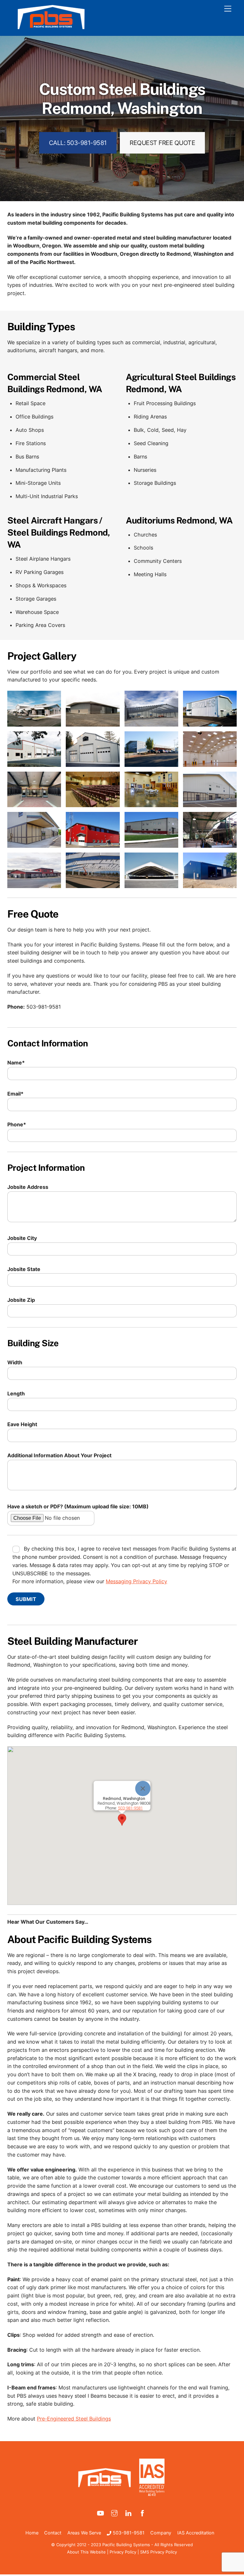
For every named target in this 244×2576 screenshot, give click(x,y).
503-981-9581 (128, 2532)
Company (160, 2532)
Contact (52, 2532)
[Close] (143, 1788)
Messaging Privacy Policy (136, 1581)
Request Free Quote (162, 143)
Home (31, 2532)
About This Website (86, 2551)
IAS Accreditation (195, 2532)
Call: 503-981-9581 (78, 143)
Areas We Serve (84, 2532)
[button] (122, 1819)
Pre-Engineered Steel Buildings (74, 2418)
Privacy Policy (123, 2551)
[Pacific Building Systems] (51, 27)
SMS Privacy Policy (158, 2551)
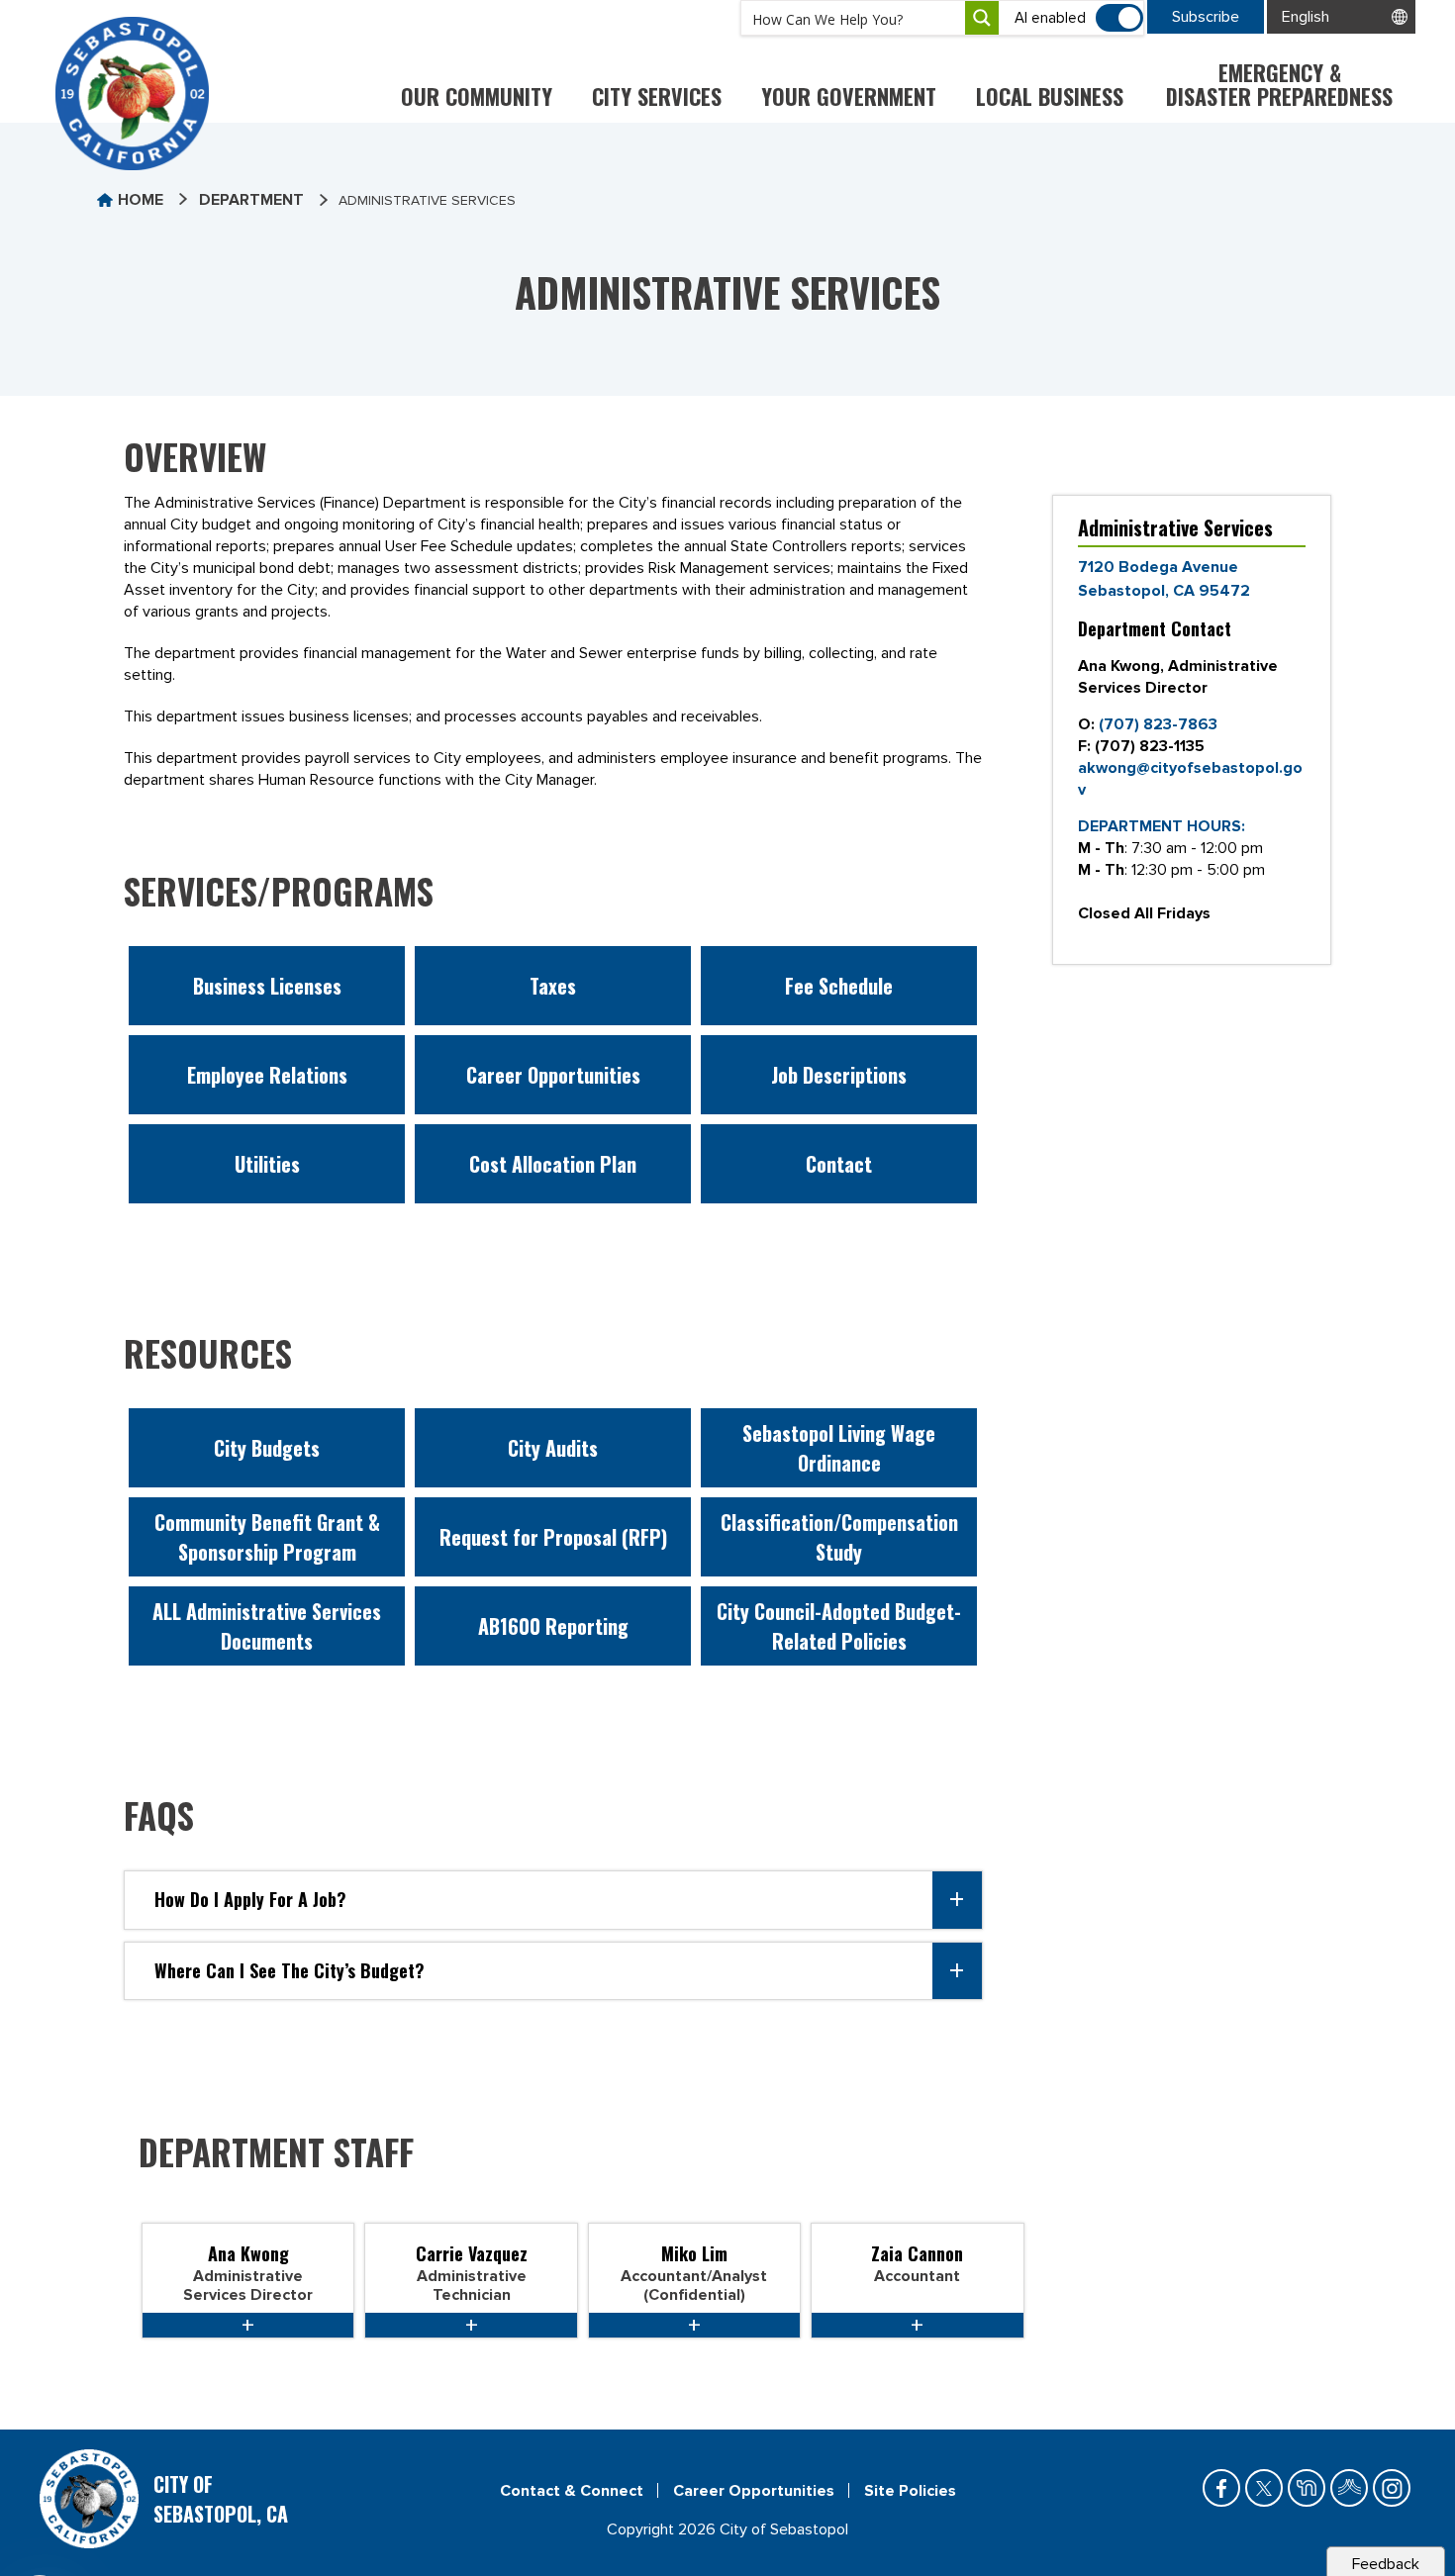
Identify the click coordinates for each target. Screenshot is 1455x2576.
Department (251, 200)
• • • • • • •
▶ WHAT TO DO:
Every line of the listing that includes the word "Privacy" belongs in the answer.

▶ RESPONSE TO THIS TASK:
Messaging Privacy Policy (136, 1581)
Privacy Policy (123, 2551)
SMS Privacy Policy (158, 2551)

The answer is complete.